Éxodo 6: De esta manera habló Moisés a los hijos de Israel; pero ellos no escuchaban a Moisés a causa de la congoja de espíritu, y de la dura servidumbre.

Muchas veces Dios nos habla o busca orientarnos en situaciones de nuestras vidas, incluso, como pasó con el pueblo de Israel tenían a un mentor que los guiaba, pero la congoja de su corazón no les dejaba ver el camino. 

Hoy en día la congoja por así llamarla nos esta dominando. Nos hemos dejado llevar por un espíritu de aflicción incesante que nos hace ver todo gris, como si nada tuviese salida. 

Si nos vamos a datos actuales, según la Organización Mundial de la Salud, existen en el mundo alrededor de 332 millones de personas que sufren depresión; y esta enfermedad es parte de una congoja que nació en la mente y el corazón de muchos. 

Aunque la congoja no siempre deriva en depresión, no podemos negar que si nos causa un estado de aflicción e insatisfacción, que nos produce pena o dolor; ante ella debemos aprender a despreocuparnos y fortalecer nuestro espíritu. 

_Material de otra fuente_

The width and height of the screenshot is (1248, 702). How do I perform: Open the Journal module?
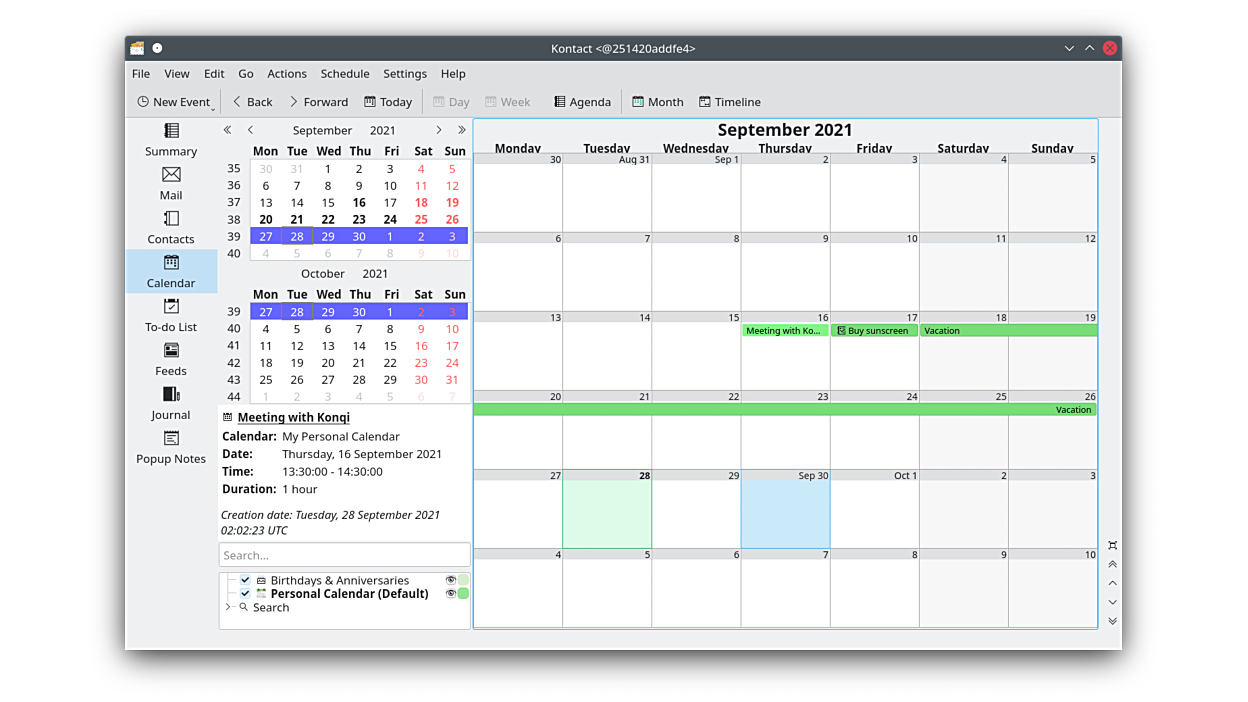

Para evitar que la congoja de este siglo te domine, comienza a fortalecer tu espíritu. Que tu día comience con una oración, impregna tu hogar con la presencia de Dios, toma un cuaderno y escribe motivos de oración; permite siempre que sea Dios dominando tu mundo interior.

Salmo 73: 26Mi carne y mi corazón desfallecen; Mas la roca de mi corazón y mi porción es Dios para siempre.

Puede que en algún momento nos sintamos acongojados, pero debemos recordar que Dios siempre será nuestra roca y en él podemos encontrar la fortaleza que necesitamos.